▸ **Information shown**

# # #

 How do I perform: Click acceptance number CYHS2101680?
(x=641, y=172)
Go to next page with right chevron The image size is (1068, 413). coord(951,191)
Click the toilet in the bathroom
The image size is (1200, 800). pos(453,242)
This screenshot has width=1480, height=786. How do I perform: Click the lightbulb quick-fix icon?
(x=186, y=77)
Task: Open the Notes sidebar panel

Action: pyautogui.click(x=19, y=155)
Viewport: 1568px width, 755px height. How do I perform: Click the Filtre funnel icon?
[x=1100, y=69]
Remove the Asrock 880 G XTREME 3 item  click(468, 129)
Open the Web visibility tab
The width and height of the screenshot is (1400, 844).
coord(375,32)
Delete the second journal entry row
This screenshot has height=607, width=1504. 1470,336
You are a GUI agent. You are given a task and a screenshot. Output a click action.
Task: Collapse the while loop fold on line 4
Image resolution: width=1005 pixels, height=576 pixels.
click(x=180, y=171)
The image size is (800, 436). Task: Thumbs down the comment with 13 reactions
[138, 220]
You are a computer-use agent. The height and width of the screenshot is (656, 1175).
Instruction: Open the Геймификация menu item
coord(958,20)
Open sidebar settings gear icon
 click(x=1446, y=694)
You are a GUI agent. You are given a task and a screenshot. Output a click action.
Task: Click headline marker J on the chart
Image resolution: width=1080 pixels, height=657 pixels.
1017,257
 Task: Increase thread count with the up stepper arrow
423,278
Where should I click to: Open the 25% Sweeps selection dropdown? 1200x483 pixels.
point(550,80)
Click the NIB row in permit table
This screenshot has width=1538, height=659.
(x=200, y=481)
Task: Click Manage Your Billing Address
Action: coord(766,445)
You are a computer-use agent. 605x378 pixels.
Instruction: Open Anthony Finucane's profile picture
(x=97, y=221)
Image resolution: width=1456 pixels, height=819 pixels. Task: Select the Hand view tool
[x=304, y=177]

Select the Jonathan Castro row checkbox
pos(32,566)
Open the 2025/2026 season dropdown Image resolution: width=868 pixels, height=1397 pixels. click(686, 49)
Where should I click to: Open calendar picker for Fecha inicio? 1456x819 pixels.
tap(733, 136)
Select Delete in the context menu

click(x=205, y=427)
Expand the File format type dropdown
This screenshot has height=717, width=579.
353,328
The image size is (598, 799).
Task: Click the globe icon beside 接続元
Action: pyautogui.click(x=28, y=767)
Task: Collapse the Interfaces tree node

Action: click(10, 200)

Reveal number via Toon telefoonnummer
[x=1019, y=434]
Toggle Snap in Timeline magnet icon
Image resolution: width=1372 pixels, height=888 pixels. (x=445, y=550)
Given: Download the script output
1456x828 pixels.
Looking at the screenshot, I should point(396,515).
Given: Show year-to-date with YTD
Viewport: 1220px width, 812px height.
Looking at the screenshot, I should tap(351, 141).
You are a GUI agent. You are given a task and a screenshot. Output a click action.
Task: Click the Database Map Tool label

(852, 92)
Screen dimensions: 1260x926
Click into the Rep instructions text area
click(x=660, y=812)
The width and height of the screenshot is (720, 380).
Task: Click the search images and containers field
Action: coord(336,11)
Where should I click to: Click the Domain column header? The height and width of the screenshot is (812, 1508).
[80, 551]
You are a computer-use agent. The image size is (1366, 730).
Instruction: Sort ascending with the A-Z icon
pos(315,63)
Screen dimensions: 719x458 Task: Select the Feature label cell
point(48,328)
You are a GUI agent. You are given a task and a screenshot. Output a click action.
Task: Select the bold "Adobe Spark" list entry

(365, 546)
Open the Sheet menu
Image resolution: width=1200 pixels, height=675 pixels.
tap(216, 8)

# # #

▸ **Exercise prompt**
Update the data above by changing every "GUI agent" to "screen agent" and leaving everything else unchanged.

▸ **Solution**
 How do I perform: Click acceptance number CYHS2101680?
(x=641, y=172)
Go to next page with right chevron The image size is (1068, 413). coord(951,191)
Click the toilet in the bathroom
The image size is (1200, 800). pos(453,242)
This screenshot has width=1480, height=786. How do I perform: Click the lightbulb quick-fix icon?
(x=186, y=77)
Task: Open the Notes sidebar panel

Action: pyautogui.click(x=19, y=155)
Viewport: 1568px width, 755px height. How do I perform: Click the Filtre funnel icon?
[x=1100, y=69]
Remove the Asrock 880 G XTREME 3 item  click(468, 129)
Open the Web visibility tab
The width and height of the screenshot is (1400, 844).
coord(375,32)
Delete the second journal entry row
This screenshot has height=607, width=1504. 1470,336
You are a screen agent. You are given a task and a screenshot. Output a click action.
Task: Collapse the while loop fold on line 4
Image resolution: width=1005 pixels, height=576 pixels.
click(x=180, y=171)
The image size is (800, 436). Task: Thumbs down the comment with 13 reactions
[138, 220]
You are a computer-use agent. The height and width of the screenshot is (656, 1175).
Instruction: Open the Геймификация menu item
coord(958,20)
Open sidebar settings gear icon
 click(x=1446, y=694)
You are a screen agent. You are given a task and a screenshot. Output a click action.
Task: Click headline marker J on the chart
Image resolution: width=1080 pixels, height=657 pixels.
1017,257
 Task: Increase thread count with the up stepper arrow
423,278
Where should I click to: Open the 25% Sweeps selection dropdown? 1200x483 pixels.
point(550,80)
Click the NIB row in permit table
This screenshot has width=1538, height=659.
(x=200, y=481)
Task: Click Manage Your Billing Address
Action: coord(766,445)
You are a computer-use agent. 605x378 pixels.
Instruction: Open Anthony Finucane's profile picture
(x=97, y=221)
Image resolution: width=1456 pixels, height=819 pixels. Task: Select the Hand view tool
[x=304, y=177]

Select the Jonathan Castro row checkbox
pos(32,566)
Open the 2025/2026 season dropdown Image resolution: width=868 pixels, height=1397 pixels. click(686, 49)
Where should I click to: Open calendar picker for Fecha inicio? 1456x819 pixels.
tap(733, 136)
Select Delete in the context menu

click(x=205, y=427)
Expand the File format type dropdown
This screenshot has height=717, width=579.
353,328
The image size is (598, 799).
Task: Click the globe icon beside 接続元
Action: pyautogui.click(x=28, y=767)
Task: Collapse the Interfaces tree node

Action: click(10, 200)

Reveal number via Toon telefoonnummer
[x=1019, y=434]
Toggle Snap in Timeline magnet icon
Image resolution: width=1372 pixels, height=888 pixels. (x=445, y=550)
Given: Download the script output
1456x828 pixels.
Looking at the screenshot, I should point(396,515).
Given: Show year-to-date with YTD
Viewport: 1220px width, 812px height.
Looking at the screenshot, I should tap(351, 141).
You are a screen agent. You are given a task and a screenshot. Output a click action.
Task: Click the Database Map Tool label

(852, 92)
Screen dimensions: 1260x926
Click into the Rep instructions text area
click(x=660, y=812)
The width and height of the screenshot is (720, 380).
Task: Click the search images and containers field
Action: coord(336,11)
Where should I click to: Click the Domain column header? The height and width of the screenshot is (812, 1508).
[80, 551]
You are a computer-use agent. The image size is (1366, 730).
Instruction: Sort ascending with the A-Z icon
pos(315,63)
Screen dimensions: 719x458 Task: Select the Feature label cell
point(48,328)
You are a screen agent. You are given a task and a screenshot. Output a click action.
Task: Select the bold "Adobe Spark" list entry

(365, 546)
Open the Sheet menu
Image resolution: width=1200 pixels, height=675 pixels.
tap(216, 8)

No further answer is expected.